Task brief: Copy out the data from the line containing "Image resolution: width=1084" to its last line, exactly. No pictures.
═════ Extracted data ═════
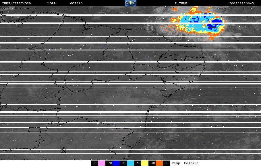
Task: Click the -70 legend value label
Action: (109, 163)
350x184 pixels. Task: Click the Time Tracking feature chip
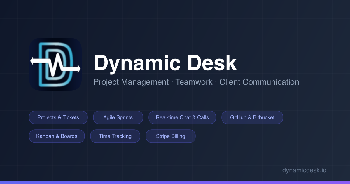pos(115,136)
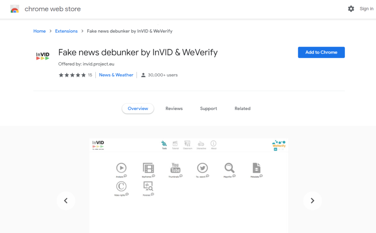
Task: Click the YouTube Thumbnails tool icon
Action: (x=175, y=167)
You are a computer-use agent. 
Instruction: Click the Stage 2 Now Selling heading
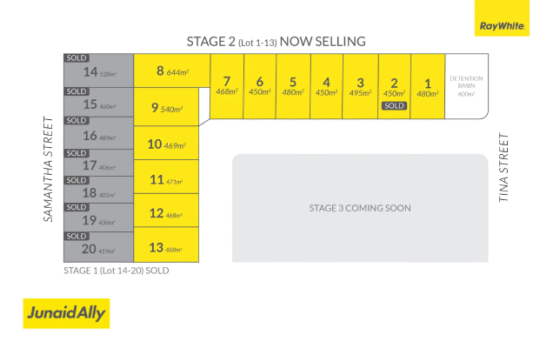[276, 41]
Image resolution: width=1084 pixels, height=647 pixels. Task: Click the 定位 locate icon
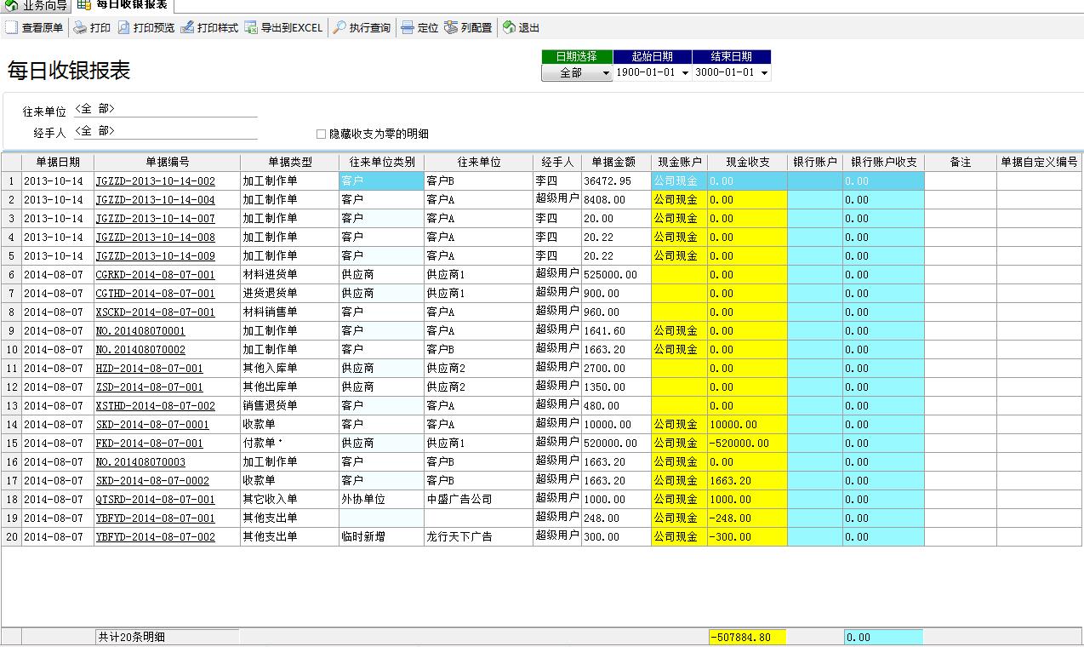(408, 28)
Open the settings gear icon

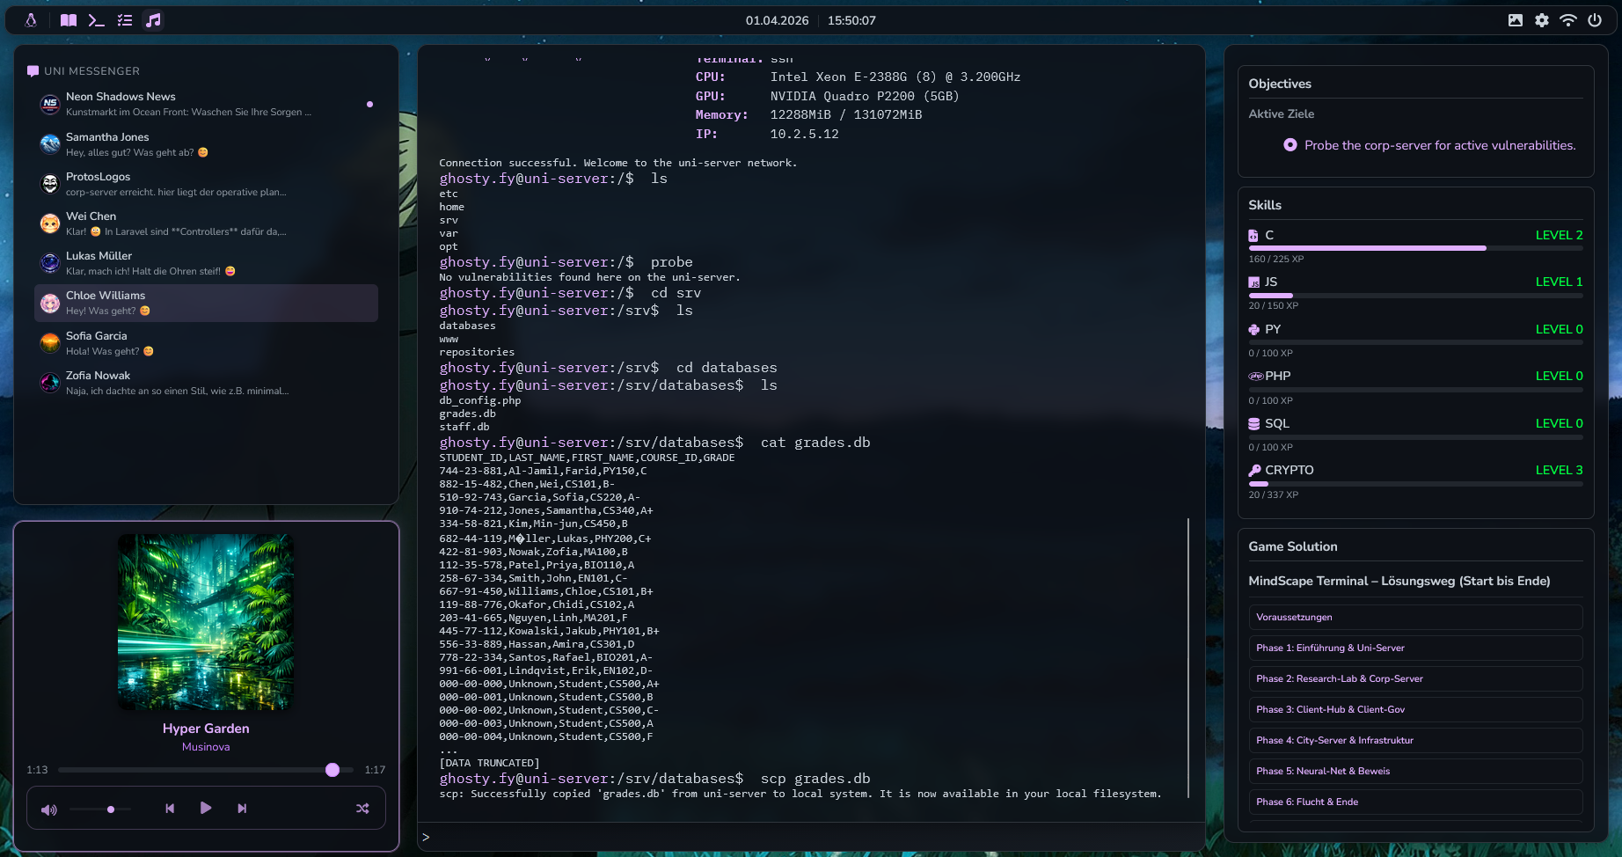pyautogui.click(x=1541, y=20)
═════
Your solution:
Image resolution: width=1084 pixels, height=647 pixels. Task: Click the 定位 locate icon
(408, 28)
Open the settings gear icon

pyautogui.click(x=1541, y=20)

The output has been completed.